Mark Papa - Chairman, CEO
Yes, getting to more conceptual discussion here, you know, we have got -- the long-term plan is not to keep our debt at these extremely under-geared levels. You know, it is kind of an open secret that we are pursuing horizontal drilling opportunities in places like Appalachia and Canada that we have previously disclosed, and other places also, looking for big accumulations. We're keeping the debt low because, if indeed we find some of these, we are going to have to do essentially startup funding to get those plays off the ground. We will do that with internal funding.
We certainly wouldn't be issuing equity or anything to it. That would likely raise the debt-to-cap into the low 20 range, perhaps, until we get those plays running, until they became self-funding.
The backup plan on that would be that, if indeed we are not successful on finding any of these huge new shale gas plays, and we conclude that they just don't exist out there, then it is certainly a strong consideration that we would use some of that balance sheet to just do a share buyback.
Ted Zott - Analyst
Right. What is sort of the time frame again? I mean you may have said it and I didn't hear it, on those big plays in terms of when you would know?
Mark Papa - Chairman, CEO
I think we are probably within -- 2008 will be a critical year on that. It is not years away.
While we are on the subject of some of these bigger plays, I will make one comment. I will just preempt the question that is almost certainly to be asked before I get off the Q&A here. Someone is going to ask us about these big plays, about some of them like a West Texas play.

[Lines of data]
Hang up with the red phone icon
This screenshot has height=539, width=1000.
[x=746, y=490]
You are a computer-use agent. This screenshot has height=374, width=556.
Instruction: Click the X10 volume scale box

■ Exercises
[a] In the earnings call transcript, which year does the chairman call critical for knowing the outcome of the big plays?
[b] Render this sentence from the earnings call transcript in French: "We will do that with internal funding."

■ Responses in order
[a] 2008

[b] Nous ferons cela au moyen d'un financement interne.